Solana from king to lost, cost ratio plummets 82%

Hyperliquid cost proportion exceeds Solana

(Source: The Block)

Earlier this year, Solana was the undisputed king of L1 fees, holding over 50% of the market share. This dominance was built on the memecoin frenzy from late 2024 to early 2025, when platforms like Pump.fun made it easy for anyone to issue tokens, sparking a global speculative craze. Solana's high throughput (handling tens of thousands of transactions per second) and extremely low fees (usually below $0.01) made it an ideal platform for memecoin trading.

However, this prosperity peaked after the launch of the TRUMP memecoin and then plummeted. The TRUMP token is a memecoin officially endorsed by former President Trump, and its issuance triggered a brief global attention and trading frenzy, but also marked a turning point in the memecoin craze. After TRUMP, market interest in new memecoins quickly waned, and many speculators exited due to losses, leading to a collapse in trading activity and fee revenue on the Solana blockchain.

According to data from The Block, the fee share of Solana has plummeted from over 50% at the beginning of the year to currently 9%, a drop of 82%. This collapse-like decline is extremely rare in the history of blockchain, reflecting Solana's ecosystem's over-reliance on a single application scenario (memecoin trading). When this scenario loses its appeal, the economic activity of the entire network comes to a standstill.

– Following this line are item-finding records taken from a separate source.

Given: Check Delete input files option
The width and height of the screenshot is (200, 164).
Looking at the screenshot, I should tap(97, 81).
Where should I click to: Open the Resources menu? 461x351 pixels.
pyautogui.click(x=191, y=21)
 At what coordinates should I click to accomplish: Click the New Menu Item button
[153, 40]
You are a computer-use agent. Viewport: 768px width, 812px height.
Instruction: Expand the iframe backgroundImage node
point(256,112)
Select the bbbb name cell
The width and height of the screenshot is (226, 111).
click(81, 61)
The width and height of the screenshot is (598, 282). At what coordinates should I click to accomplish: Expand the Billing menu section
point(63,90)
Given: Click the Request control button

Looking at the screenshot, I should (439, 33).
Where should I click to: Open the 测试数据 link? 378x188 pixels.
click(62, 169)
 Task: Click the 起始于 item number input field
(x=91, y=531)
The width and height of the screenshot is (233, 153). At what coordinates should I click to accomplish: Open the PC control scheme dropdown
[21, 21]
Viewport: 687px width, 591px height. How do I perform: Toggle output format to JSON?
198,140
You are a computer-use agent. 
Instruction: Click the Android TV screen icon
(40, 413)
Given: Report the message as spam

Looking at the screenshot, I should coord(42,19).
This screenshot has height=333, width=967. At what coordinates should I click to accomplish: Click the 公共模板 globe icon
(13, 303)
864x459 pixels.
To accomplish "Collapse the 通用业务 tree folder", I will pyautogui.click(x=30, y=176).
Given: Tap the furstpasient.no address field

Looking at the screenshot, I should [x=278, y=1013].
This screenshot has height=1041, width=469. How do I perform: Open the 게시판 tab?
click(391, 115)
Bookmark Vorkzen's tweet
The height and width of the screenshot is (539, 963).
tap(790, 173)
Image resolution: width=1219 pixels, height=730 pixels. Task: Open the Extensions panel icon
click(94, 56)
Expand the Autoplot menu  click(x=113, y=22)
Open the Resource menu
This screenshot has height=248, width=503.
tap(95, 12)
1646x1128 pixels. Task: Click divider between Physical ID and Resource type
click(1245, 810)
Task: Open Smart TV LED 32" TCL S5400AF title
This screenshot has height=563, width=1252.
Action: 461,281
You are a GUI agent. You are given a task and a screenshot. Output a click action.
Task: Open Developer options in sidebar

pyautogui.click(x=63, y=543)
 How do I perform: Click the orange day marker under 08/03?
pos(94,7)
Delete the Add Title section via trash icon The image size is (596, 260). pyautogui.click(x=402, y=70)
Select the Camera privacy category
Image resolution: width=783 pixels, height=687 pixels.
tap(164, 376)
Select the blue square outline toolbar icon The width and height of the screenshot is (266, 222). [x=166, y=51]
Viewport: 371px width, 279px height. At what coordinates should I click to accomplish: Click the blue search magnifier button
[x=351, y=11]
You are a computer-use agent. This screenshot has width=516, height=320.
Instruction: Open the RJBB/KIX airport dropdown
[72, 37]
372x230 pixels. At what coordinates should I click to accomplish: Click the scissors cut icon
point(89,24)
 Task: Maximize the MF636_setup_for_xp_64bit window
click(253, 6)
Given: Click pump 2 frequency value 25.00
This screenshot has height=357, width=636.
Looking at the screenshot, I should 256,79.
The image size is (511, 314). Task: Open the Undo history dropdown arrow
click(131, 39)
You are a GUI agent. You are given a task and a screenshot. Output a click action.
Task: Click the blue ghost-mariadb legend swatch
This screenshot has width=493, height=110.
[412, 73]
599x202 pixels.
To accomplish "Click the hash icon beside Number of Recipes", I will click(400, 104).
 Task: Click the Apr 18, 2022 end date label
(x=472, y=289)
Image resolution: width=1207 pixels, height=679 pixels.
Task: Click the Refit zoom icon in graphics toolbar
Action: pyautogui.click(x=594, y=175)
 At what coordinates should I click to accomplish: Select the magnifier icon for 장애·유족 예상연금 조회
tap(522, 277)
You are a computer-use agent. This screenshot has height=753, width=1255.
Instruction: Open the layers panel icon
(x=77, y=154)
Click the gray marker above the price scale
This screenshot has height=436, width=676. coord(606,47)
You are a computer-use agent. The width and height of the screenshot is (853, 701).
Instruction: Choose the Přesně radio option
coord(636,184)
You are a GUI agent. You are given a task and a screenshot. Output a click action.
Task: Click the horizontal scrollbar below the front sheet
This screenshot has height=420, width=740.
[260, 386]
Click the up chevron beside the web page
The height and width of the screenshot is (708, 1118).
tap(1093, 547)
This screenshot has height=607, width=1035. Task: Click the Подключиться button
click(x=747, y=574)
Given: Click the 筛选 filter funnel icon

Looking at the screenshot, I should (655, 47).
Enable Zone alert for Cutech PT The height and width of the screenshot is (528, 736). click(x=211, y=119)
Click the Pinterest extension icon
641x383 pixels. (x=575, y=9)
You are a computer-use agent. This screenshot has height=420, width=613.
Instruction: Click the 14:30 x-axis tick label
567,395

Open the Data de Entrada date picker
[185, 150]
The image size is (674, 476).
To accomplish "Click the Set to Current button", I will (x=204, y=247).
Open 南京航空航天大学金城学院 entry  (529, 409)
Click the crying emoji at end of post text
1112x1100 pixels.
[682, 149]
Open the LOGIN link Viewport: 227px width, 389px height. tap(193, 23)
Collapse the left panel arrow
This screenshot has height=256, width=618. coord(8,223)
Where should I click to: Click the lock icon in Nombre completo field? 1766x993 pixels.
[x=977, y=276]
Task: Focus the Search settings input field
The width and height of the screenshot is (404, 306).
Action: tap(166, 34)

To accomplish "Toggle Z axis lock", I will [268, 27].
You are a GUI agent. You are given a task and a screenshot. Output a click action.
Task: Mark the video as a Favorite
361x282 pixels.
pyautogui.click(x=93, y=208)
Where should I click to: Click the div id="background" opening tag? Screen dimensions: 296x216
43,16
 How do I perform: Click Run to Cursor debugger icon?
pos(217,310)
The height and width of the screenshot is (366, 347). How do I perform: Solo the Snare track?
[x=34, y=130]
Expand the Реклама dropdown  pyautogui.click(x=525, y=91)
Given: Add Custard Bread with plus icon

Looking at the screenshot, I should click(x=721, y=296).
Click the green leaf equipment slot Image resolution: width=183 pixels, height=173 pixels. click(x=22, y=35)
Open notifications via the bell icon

What is more concerning is that Solana has not been able to return to that level of activity since then. Although there are still DeFi protocols, NFT markets, and other applications running on-chain, the fees generated by these applications are far lower than during the memecoin craze. The challenge facing Solana right now is how to build a more sustainable and diversified ecosystem after the speculative frenzy has subsided.

How Hyperliquid Jumped from 5% to 40% Dominance

The rise of Hyperliquid is one of the most striking stories in the cryptocurrency market this year. As an L1 blockchain focused on decentralized perpetual contract trading, Hyperliquid accounted for only about 5% of the total trading fees of major L1 platforms at the beginning of the year, but as of last week, it has surged to over 40%, an 8-fold increase.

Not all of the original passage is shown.